### [DATA EXTRACTS]
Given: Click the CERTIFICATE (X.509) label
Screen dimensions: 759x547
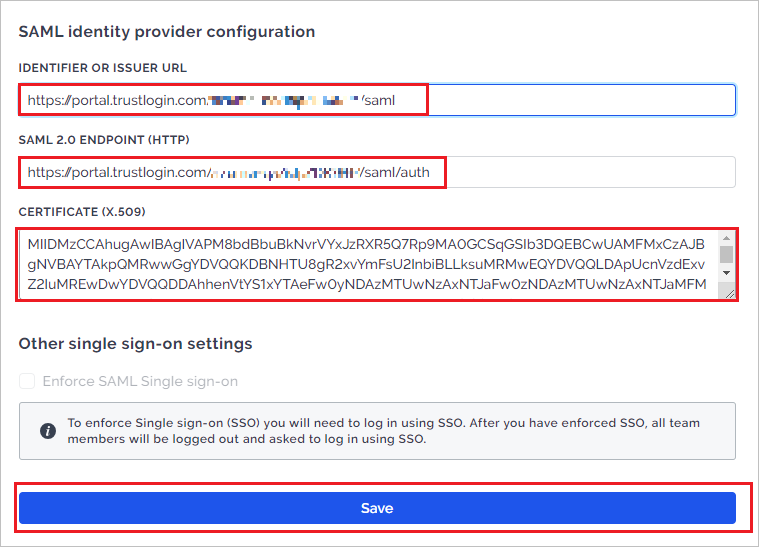Looking at the screenshot, I should (x=82, y=212).
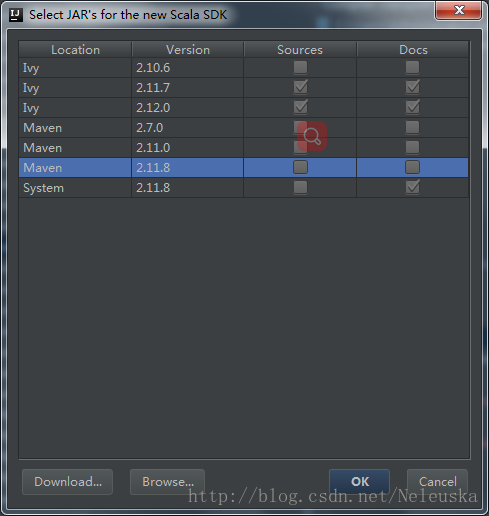Open the Download... dialog
489x516 pixels.
point(68,482)
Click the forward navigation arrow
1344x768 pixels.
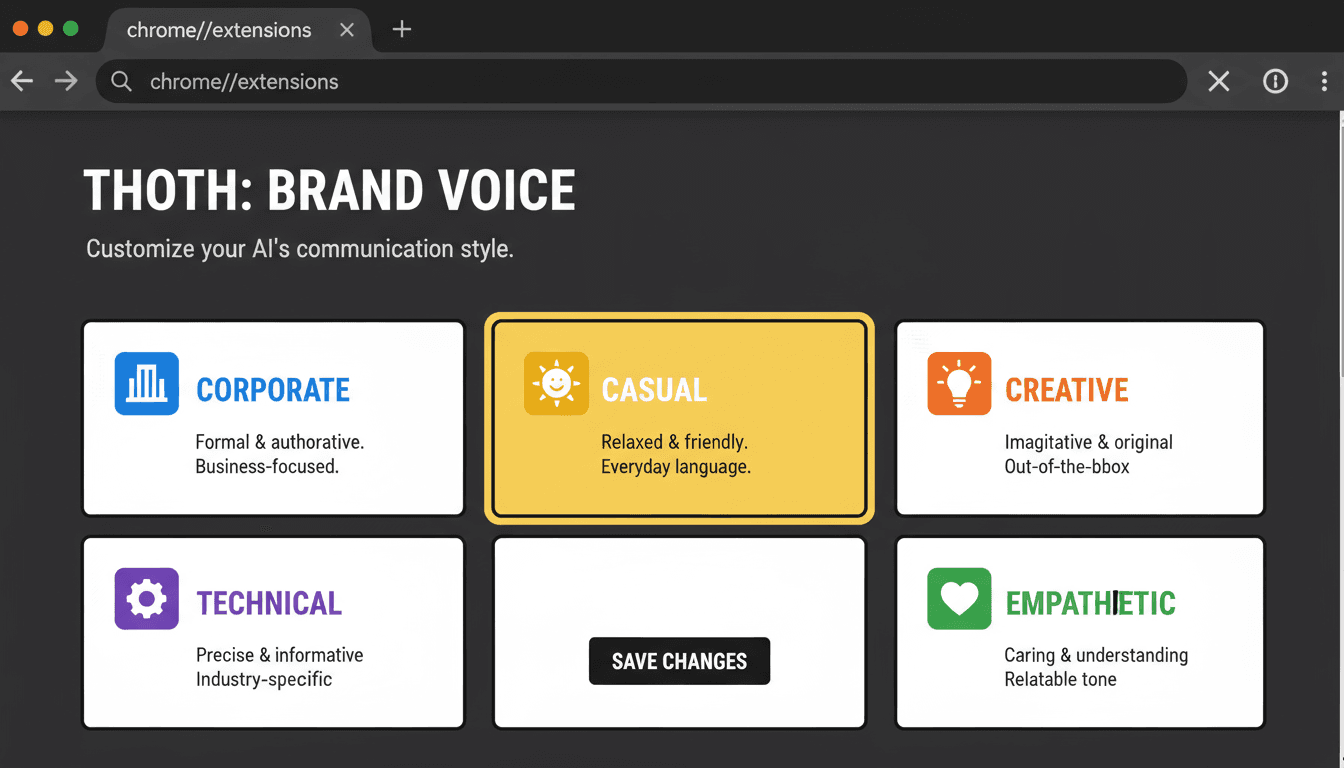pyautogui.click(x=66, y=82)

### [ABOUT THIS EXERCISE]
The records above are to be transcribed word for word. Skip the images.

### [OUTPUT OF THE TASK]
Given: Click the CERTIFICATE (X.509) label
Screen dimensions: 759x547
Looking at the screenshot, I should (x=82, y=212).
Open the Download... dialog
489x516 pixels.
point(68,482)
Click the forward navigation arrow
1344x768 pixels.
pyautogui.click(x=66, y=82)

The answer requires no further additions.